Un grupo de investigadores del CONICET ha realizado un descubrimiento notable en la región pampeana, específicamente en Tandil. Se trata de una mina a cielo abierto con 7.500 años de antigüedad, utilizada por antiguos cazadores-recolectores durante un periodo de 5.000 años, hasta la llegada de los colonizadores españoles. Este sitio arqueológico, conocido como El Picadero, ha revelado un paisaje impresionante de pozos y montañas de desechos de rocas, evidenciando una intensa y prolongada actividad minera en la zona.
El Picadero, ubicado cerca del paraje rural La Numancia, a unos 55 km al sur de Tandil, se extiende sobre una superficie similar a la de una cancha de fútbol. Este lugar ha sido objeto de un estudio detallado por parte de los investigadores del Museo de Ciencias Naturales de Necochea, quienes han descubierto una explotación ininterrumpida y sin precedentes en el país de esta mina ancestral.
Según los investigadores Mariano Colombo, doctor en Antropología, y Celeste Weitzel, doctora en Arqueología, este hallazgo ilumina aspectos clave de la cultura de los antiguos habitantes de la región. “Aunque ya sabíamos que la zona había sido visitada por sociedades cazadoras y recolectoras durante miles de años, fue sorprendente encontrar evidencia de una organización tan intensa y prolongada de actividades de extracción y procesamiento de rocas”, señalaron a la Agencia CyTA-Leloir.
Modificación del paisaje y técnicas ancestrales
Los registros encontrados en El Picadero representan uno de los primeros testimonios de una modificación significativa del paisaje por acción humana en la región. La magnitud y la complejidad de las tareas realizadas, que comenzaron con la recolección de rocas en la superficie y evolucionaron hacia la excavación de galerías subterráneas, son evidencias claras de un conocimiento profundo y especializado en la manipulación de materiales rocosos.

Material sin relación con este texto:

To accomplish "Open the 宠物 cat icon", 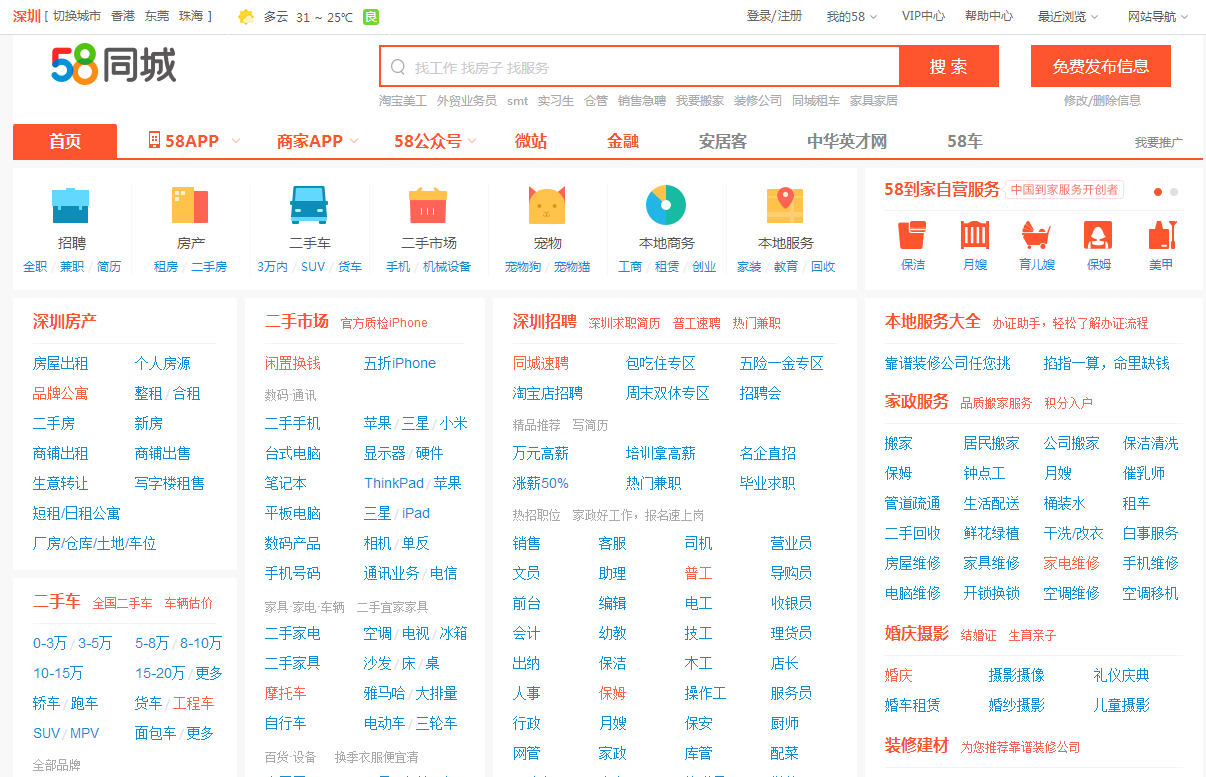I will [x=547, y=205].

“Estos hallazgos nos permiten entender mejor las técnicas, herramientas y conocimientos específicos que estas comunidades desarrollaron, así como su fuerte vínculo práctico y simbólico con las canteras y los espacios serranos”, agregaron Colombo y Weitzel. Además, se ha comprobado que las actividades de canteo y la permanencia en el lugar eran prolongadas, lo que sugiere una organización social compleja y un gran dominio de las técnicas mineras.

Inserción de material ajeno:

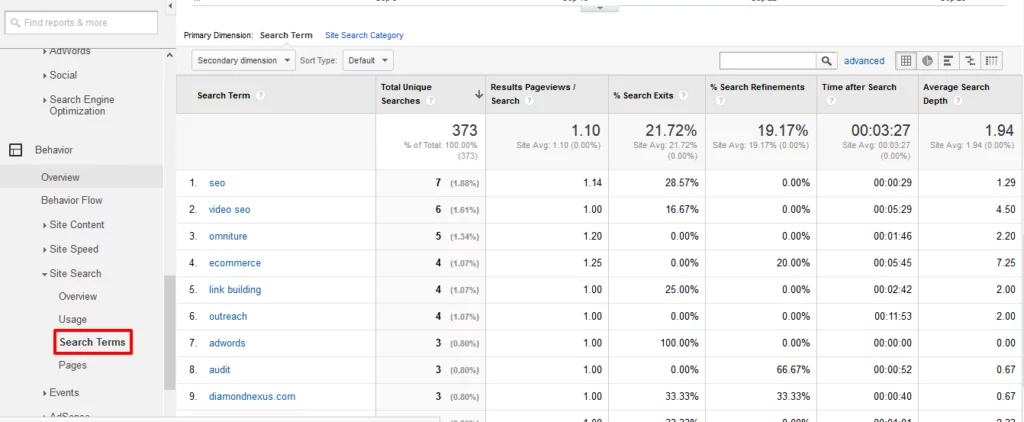The width and height of the screenshot is (1024, 422).
Task: Click the advanced filter link
Action: 864,61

El Picadero presenta características singulares que lo destacan, no solo por la antigüedad de su explotación, sino también por la escala y duración de las actividades realizadas. Los restos encontrados incluyen apilamientos de desechos de piedra que cubren más de 3.000 metros cuadrados, distribuidos en distintas zonas de las laderas y cimas de los cerros.
“Los datos sugieren que la extracción de rocas comenzó al menos hace 7.500 años, durante el Holoceno medio. El paisaje de la cantera ya estaba completamente alterado en ese momento, con pozos de extracción que alcanzaban una profundidad de 1,25 metros desde el suelo actual y al menos 1,65 metros desde la superficie original”, explicaron los investigadores. Este nivel de alteración del terreno, con ondulaciones mucho más pronunciadas que las observadas hoy en día, es un testimonio del impacto significativo que estas actividades tuvieron en el entorno.